Замечено, тараканов привлекает энергетика сумасшедших и пьяниц. Так что, если у вас на кухне живут и плодятся тараканы, есть смысл задуматься, особенно, если вы чистюля.
Тараканов привлекает черная энергетика ненормальных и, если вы нормальный человек и можете контролировать свои эмоции, значит, вы или, к примеру, ваши родственники, а может соседи за стеной, погибаете в пьянстве. Беспросветность и отчаяние – любимая пища тараканов. Они потому и динозавров пережили, что подпитались их ужасом и безысходностью перед гибелью мира.
Тараканы жили в комнате ее первого мужа повсюду. Они выскакивали из-под кип старых газет и технических журналов, сваленных по углам комнаты. Они смотрели на нее черными глазками, глубокомысленно шевеля усами, с книжных полок, выползая из томов толстых энциклопедий. Они гнездились за старинным громыхающим на всю коммуналку холодильником. Они, рыжей и черной тучей сыпались на нее с карниза, и она уже боялась тронуть края обтрепанных вылинявших занавесок, чтобы не спровоцировать случайно этот необычный тараканий дождь.

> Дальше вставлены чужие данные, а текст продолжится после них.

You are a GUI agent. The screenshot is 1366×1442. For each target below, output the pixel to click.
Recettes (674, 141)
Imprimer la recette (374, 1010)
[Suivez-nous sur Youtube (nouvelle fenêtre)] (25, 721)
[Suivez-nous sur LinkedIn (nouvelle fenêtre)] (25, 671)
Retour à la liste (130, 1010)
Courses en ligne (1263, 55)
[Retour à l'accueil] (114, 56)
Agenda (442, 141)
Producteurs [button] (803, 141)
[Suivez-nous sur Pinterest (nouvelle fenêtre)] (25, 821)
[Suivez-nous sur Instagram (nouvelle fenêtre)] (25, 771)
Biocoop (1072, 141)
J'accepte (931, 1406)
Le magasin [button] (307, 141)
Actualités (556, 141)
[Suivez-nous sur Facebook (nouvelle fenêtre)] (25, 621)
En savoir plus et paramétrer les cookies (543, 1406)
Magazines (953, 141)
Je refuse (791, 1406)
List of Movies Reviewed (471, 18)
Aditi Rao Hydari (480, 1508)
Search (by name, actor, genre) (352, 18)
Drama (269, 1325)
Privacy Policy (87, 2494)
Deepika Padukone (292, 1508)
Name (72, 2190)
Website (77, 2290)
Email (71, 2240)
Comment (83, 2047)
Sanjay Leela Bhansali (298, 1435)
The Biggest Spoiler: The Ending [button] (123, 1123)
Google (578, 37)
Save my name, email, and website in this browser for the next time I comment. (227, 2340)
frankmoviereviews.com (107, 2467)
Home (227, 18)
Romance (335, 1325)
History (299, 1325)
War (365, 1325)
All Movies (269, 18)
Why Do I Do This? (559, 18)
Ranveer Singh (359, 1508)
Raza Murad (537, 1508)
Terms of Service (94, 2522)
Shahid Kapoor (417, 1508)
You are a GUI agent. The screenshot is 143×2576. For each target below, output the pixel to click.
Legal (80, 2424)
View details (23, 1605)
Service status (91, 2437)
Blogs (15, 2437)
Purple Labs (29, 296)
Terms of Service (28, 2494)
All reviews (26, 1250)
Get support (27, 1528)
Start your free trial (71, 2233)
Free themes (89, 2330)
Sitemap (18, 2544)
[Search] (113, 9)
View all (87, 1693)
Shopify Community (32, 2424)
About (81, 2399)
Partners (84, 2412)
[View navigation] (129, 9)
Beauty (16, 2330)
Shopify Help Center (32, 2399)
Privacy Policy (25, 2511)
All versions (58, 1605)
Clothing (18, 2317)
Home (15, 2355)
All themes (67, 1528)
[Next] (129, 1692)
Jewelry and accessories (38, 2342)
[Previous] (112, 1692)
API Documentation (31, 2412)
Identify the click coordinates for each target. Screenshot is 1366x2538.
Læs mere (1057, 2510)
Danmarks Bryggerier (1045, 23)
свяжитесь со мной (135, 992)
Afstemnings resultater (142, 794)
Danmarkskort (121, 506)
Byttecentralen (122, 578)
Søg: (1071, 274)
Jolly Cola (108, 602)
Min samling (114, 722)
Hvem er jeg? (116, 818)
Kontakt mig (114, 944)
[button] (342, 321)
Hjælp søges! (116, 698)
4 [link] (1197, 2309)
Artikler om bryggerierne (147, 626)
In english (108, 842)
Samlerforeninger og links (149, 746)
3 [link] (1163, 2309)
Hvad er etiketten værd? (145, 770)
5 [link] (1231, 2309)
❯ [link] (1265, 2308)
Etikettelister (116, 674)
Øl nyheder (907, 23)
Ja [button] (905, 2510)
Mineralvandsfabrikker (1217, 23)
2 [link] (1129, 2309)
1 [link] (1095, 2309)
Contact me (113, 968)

Инженер тараканов не замечал, он, кажется, едва замечал даже присутствие молодой жены, на ту пору, Надежде едва исполнилось двадцать лет. Он был отрешен и задумчив. На творческую приборку Надежды инженер смотрел сквозь пальцы и проявил полное пренебрежение к ее порывам на счет чистоты и порядка. А через месяц после свадьбы и вовсе пришел, пьяным. Неделю Надежда боролась уже с мужем, позабыв о неистребимых тараканах. Муж пил и бывал в пьянстве чрезвычайно обидчив, раздражителен и буен. Брызжа слюной, он орал, чтобы она сейчас же собирала свои манатки, и выкатывалась к черту или к своим родителям, в деревню.
Надежда, действительно, собралась и уехала. С инженером она развелась заочно, на суд он не явился.
В лесу были разбросаны огромные черные камни, оставшиеся, наверное, после давнего ледникового периода. И Надежда обессилено повалилась на один из них, вяло осознавая, что, быть может, вот на этом же самом камне какая-нибудь женщина тысячи лет назад также, как и она оплакивала свою судьбу… Камень, поросший мягким зеленым мхом, был вовсе не холодным. Надежда разлеглась на нем, будто на мягкой постели. Ноющая боль в душе отпустила и слезы, сами собой, вытекающие и вытекающие из ее поблекших от постоянных рыданий, глаз, наконец, иссякли.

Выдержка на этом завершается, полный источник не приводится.